The owner-operator of a popular private campground and recreation area has called off the 2022 season, citing economic ripple effects from the COVID-19 pandemic.

Georges Beaudry runs Oroseau Rapids Park near Senkiw with his wife Florence. The couple opened the campground and “user-initiated adventure area” in 2003, catering to groups, corporate events, and festivals.

The 200-acre park is located along the Roseau River, and accommodates overnight and day camping, hiking, biking, tubing, and swimming.

JORDAN ROSS / THE CARILLON
Georges Beaudry, who runs Oroseau Rapids Park near Senkiw with his wife Florence, has decided to cancel the 2022 season due to a raft of pandemic-related economic hardships.
JORDAN ROSS / THE CARILLON Georges Beaudry, who runs Oroseau Rapids Park near Senkiw with his wife Florence, has decided to cancel the 2022 season due to a raft of pandemic-related economic hardships.
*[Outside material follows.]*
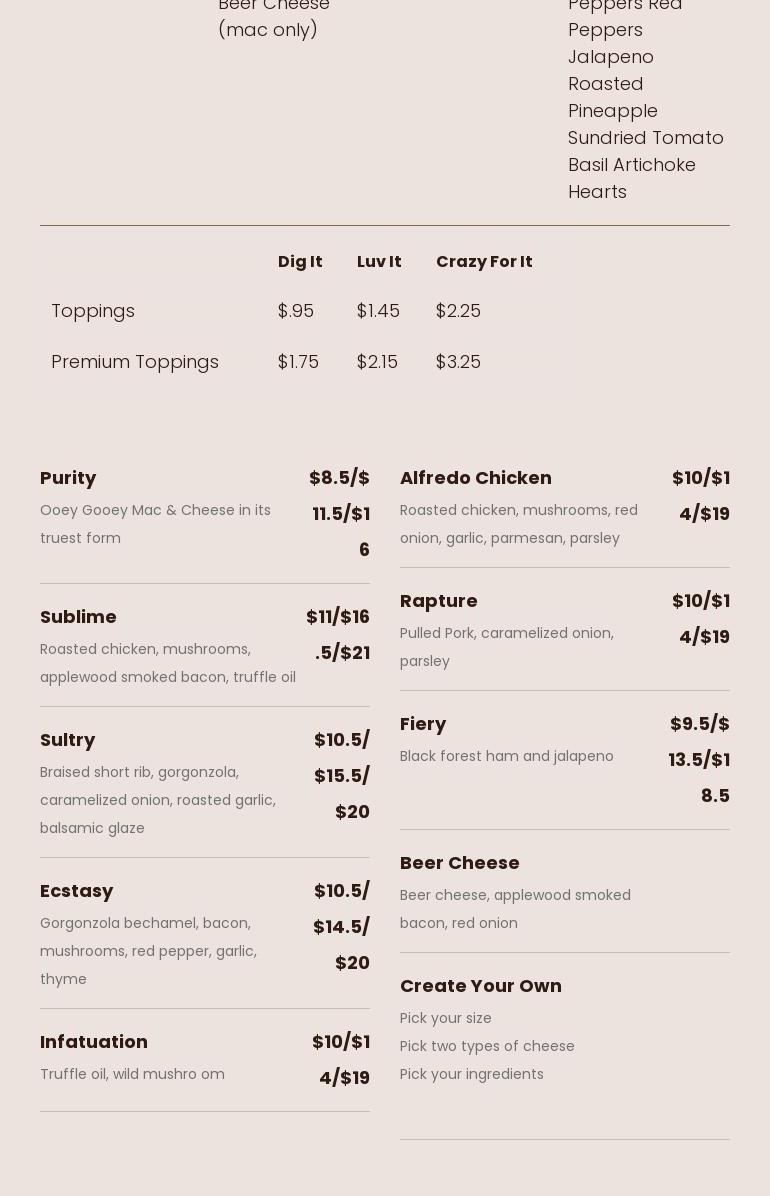Select the Sublime mac heading
Screen dimensions: 770x1196
78,617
“We’d have repeat people who come every year,” Beaudry said.

It’s the only place in Manitoba that offers Class 1 rapids and 10 kilometres of hiking trails set against sandy cliffs formed by the retreat of Lake Agassiz.

“I don’t know of any other place that can offer that,” Beaudry said. “We’re pretty unique here.”

Every August, the park welcomes Rainbow Trout Music Festival, which brings in over 900 guests and 25 bands for three days of live performances and summer fun.

Of course, that was before the COVID-19 pandemic, which hit seasonal and tourism-related businesses like Oroseau especially hard.

Two weeks ago, Beaudry emailed past guests to inform them the park would close April 30 “for an undetermined amount of time.”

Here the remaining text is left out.